Joan Halifax

Gratwanderung

Achtsame Ethik für ein nachhaltig bewusstes Leben

Heft: 03 | 2019 jung & alt
Verlag:O.W. Barth Verlag
Ort:München
Jahr:2019
ISBN:978-3-426-29292-1
Preis:19,99 €
Seiten:368
Hardcover mit Schutzumschlag

Rezension

US-merikanische buddhistische Lehrerinnen und Lehrer zeichnen sich oft dadurch aus, dass sie gut verständlich schreiben. Das gilt für alle Richtungen, von Vipassana über tibetisch bis Zen, von Sharon Salzberg über Pema Chödrön bis Joan Halifax. Sie kennen das „weltliche“ Leben mit seinen Anforderungen und Annehmlichkeiten, seinen Versuchungen und Tücken aus eigener Erfahrung und können so ihre Leserinnen und Leser in ihrem Alltag, bei ihren beruflichen und privaten Schwierigkeiten abholen. Und sie scheuen sich auch nicht, von eigenen Erfahrungen zu berichten.

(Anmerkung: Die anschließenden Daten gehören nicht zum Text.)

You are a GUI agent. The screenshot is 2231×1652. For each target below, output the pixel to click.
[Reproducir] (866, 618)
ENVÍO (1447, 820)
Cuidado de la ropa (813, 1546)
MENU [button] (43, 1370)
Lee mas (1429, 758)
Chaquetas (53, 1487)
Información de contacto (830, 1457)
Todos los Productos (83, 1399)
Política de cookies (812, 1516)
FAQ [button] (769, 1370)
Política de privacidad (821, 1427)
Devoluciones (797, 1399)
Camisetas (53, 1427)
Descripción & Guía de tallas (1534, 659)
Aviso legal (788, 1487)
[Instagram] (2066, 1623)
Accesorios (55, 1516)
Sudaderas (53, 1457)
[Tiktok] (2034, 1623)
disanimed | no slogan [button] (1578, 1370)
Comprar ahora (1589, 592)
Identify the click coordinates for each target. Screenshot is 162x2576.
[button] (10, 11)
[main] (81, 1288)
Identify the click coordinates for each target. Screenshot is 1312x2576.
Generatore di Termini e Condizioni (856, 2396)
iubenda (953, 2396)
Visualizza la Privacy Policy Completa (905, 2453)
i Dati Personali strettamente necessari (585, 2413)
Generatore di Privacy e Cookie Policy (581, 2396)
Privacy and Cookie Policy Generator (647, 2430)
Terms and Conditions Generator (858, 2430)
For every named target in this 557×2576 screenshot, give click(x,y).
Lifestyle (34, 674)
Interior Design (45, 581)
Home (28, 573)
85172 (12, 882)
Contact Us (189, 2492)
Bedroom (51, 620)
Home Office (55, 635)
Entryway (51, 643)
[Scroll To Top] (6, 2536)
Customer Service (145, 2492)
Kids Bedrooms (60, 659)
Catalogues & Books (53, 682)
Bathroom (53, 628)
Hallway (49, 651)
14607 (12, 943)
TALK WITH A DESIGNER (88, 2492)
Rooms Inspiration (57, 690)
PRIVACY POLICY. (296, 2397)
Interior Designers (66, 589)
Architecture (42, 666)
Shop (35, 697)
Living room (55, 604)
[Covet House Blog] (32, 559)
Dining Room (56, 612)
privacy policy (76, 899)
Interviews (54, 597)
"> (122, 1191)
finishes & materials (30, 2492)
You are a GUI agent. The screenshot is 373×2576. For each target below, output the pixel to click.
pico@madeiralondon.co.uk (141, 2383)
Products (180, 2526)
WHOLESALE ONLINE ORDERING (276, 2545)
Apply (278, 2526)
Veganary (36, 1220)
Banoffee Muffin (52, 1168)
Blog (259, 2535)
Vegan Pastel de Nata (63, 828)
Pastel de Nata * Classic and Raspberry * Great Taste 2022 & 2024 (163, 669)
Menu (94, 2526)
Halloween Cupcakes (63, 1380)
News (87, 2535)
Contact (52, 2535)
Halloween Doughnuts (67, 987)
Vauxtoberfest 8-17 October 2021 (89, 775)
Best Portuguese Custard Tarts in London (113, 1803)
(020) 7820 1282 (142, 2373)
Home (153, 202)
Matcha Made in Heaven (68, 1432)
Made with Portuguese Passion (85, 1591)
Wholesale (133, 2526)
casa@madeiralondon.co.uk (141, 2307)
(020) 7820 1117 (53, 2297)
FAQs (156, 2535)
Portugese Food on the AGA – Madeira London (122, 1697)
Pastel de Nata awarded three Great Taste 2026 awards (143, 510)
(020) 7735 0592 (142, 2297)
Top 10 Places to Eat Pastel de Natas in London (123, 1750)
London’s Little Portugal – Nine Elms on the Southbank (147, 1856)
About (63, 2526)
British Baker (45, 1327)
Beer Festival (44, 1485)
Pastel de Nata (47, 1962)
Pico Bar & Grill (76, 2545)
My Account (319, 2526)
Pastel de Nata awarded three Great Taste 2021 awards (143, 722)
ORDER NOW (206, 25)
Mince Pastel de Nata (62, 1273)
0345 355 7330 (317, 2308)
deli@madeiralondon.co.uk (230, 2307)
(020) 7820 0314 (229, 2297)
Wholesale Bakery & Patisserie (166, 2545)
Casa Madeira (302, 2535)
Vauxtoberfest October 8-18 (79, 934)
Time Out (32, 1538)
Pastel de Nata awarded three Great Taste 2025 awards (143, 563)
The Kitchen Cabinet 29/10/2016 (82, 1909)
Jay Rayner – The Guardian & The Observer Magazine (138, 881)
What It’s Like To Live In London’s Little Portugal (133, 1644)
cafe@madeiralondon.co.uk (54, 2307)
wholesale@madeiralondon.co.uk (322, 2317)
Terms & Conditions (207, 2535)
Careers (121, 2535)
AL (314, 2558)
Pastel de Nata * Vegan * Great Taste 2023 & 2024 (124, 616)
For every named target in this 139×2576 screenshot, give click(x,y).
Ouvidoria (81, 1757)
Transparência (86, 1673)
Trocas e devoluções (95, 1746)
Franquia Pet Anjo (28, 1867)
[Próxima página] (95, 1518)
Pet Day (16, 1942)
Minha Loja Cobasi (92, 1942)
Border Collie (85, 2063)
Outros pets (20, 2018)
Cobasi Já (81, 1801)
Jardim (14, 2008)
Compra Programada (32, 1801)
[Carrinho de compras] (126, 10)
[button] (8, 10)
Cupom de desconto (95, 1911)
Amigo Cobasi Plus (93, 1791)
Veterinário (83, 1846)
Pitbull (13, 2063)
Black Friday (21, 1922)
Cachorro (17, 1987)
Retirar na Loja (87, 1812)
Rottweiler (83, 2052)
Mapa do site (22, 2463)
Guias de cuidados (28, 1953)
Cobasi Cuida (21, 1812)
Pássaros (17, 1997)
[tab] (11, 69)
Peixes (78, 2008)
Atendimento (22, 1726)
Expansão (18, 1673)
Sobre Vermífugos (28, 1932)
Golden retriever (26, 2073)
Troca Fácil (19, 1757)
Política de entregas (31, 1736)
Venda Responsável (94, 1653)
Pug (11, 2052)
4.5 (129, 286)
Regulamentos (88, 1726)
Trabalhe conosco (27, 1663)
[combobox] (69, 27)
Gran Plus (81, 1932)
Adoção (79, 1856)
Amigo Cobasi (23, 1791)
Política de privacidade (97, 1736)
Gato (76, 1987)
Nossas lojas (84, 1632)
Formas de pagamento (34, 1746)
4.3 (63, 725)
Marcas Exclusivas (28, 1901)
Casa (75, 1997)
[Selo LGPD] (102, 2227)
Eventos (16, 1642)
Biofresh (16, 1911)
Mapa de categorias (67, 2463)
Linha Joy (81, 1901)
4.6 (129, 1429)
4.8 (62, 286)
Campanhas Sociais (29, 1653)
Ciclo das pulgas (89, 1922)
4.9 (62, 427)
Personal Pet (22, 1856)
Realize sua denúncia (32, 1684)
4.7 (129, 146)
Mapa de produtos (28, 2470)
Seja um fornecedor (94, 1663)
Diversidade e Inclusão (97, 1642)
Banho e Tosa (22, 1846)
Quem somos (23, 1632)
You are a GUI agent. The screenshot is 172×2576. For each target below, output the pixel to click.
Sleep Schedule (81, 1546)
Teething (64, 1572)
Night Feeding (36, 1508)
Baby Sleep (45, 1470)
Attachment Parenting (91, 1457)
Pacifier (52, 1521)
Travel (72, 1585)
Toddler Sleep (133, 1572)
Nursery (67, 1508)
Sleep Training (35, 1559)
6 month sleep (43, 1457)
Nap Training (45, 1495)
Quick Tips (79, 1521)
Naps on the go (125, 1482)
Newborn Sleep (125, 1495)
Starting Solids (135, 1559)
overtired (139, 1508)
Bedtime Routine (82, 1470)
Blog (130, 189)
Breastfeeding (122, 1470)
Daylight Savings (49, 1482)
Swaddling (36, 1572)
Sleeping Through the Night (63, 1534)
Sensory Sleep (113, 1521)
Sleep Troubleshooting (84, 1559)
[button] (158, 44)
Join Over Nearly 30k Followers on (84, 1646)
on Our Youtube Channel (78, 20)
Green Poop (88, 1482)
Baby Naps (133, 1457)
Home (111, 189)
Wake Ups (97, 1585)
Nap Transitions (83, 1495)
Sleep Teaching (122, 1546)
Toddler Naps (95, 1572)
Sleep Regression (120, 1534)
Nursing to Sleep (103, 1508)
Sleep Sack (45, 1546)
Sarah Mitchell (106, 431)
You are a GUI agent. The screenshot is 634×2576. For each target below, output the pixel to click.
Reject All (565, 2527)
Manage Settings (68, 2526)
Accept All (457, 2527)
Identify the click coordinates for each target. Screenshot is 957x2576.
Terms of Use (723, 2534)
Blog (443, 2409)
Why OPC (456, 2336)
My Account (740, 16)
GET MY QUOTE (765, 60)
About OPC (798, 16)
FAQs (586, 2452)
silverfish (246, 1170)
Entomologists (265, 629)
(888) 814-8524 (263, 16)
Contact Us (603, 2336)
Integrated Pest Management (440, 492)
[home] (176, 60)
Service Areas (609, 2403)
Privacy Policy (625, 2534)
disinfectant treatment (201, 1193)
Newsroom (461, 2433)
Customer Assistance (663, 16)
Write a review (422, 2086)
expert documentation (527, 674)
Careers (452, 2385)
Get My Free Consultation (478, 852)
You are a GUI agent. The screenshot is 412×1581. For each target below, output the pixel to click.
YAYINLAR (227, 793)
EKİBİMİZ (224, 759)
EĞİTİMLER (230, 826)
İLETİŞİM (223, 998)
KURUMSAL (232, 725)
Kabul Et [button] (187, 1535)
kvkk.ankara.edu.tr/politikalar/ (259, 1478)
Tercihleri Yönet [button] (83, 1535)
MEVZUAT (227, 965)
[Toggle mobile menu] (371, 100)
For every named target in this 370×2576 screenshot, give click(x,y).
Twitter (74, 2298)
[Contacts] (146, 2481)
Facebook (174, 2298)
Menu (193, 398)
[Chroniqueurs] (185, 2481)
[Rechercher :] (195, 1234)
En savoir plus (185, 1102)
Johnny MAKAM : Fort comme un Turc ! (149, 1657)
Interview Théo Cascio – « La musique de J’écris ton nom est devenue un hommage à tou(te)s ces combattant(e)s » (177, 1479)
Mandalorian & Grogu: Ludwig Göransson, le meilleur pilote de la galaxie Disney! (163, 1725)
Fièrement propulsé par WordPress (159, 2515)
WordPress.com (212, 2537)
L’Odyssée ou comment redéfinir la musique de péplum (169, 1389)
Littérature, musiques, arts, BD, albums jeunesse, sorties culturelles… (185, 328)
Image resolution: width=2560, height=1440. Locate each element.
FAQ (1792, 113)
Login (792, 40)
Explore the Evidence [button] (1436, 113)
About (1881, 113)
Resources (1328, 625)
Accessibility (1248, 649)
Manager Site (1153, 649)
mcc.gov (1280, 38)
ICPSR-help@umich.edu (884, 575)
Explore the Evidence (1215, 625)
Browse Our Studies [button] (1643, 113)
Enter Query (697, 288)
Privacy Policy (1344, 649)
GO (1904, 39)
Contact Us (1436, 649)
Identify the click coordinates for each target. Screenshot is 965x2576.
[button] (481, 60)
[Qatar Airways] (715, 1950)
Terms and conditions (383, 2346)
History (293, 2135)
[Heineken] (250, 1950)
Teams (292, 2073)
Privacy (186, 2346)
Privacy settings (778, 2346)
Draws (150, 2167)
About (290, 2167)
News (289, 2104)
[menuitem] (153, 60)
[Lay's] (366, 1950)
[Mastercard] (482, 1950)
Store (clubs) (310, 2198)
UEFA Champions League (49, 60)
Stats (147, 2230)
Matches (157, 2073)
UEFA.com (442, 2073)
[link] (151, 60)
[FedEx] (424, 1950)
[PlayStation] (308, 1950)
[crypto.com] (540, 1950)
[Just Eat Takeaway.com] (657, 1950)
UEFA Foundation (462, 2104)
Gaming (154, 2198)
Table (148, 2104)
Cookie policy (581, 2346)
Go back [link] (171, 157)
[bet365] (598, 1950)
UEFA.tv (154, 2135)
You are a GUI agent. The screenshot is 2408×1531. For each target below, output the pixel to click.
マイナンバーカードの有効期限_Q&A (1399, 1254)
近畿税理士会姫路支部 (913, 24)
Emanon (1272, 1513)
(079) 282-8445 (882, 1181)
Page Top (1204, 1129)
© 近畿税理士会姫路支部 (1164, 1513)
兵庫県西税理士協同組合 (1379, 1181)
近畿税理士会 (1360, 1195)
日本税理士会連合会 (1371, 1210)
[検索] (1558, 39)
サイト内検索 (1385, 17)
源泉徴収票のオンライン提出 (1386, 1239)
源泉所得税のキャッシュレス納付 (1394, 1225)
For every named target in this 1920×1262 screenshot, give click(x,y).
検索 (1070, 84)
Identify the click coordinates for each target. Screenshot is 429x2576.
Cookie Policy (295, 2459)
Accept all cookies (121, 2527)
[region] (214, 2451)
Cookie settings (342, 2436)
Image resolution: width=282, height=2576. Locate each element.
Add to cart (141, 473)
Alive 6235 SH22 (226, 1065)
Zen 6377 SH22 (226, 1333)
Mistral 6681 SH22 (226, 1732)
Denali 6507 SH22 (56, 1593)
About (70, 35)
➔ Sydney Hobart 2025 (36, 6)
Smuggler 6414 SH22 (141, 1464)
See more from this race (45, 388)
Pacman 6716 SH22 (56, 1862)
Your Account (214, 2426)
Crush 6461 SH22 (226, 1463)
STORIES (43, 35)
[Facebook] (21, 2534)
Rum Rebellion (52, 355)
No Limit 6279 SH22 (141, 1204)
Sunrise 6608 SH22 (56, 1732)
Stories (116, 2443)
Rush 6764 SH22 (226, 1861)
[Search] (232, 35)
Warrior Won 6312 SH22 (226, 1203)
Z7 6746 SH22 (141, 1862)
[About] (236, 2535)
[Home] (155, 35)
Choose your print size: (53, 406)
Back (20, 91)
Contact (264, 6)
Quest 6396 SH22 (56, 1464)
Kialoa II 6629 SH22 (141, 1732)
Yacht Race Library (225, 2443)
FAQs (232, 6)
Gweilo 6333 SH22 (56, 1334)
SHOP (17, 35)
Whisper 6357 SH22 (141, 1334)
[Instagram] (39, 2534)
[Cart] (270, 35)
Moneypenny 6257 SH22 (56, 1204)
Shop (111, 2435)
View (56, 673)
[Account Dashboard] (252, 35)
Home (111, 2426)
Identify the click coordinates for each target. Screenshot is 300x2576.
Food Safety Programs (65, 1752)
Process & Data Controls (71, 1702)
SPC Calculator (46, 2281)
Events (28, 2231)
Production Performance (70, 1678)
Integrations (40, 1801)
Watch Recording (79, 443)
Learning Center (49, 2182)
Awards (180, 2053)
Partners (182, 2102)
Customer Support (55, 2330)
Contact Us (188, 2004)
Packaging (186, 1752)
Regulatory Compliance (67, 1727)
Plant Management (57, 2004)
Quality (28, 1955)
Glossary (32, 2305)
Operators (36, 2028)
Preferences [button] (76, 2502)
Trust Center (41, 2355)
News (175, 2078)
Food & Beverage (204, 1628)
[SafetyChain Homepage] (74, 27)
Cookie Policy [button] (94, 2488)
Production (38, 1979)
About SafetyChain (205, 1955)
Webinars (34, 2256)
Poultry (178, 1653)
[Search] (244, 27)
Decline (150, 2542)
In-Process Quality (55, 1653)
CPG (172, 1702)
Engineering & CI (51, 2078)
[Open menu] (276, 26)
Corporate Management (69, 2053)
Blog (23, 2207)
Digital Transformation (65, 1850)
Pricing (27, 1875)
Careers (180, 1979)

Joan Halifax hatte sich als junge Frau der Studentenbewegung und vor allem der Bürgerrechtsbewegung angeschlossen. Sie wurde dann Schülerin von Bernard Glassman Roshi und Zen-Meister Thich Nhat Hanh, erhielt von ihnen die Dharma-Übertragung, gründete das Upaya Zen-Zentrum, das sie leitet und an dem sie lehrt. Gleichzeitig ist sie medizinische Anthropologin, Buchautorin und engagierte Ehrenamtlerin. Sie arbeitete mit Gefangenen in einem Hochsicherheitsgefängnis, organisierte Hilfen für Erdbebenopfer in Nepal, engagierte sich viele Jahre in der Sterbebegleitung, ist bewandert in den Disziplinen Anthropologie, Psychologie und Hirnforschung und wandert gerne um den Kailash, den heiligsten buddhistischen und hinduistischen Berg.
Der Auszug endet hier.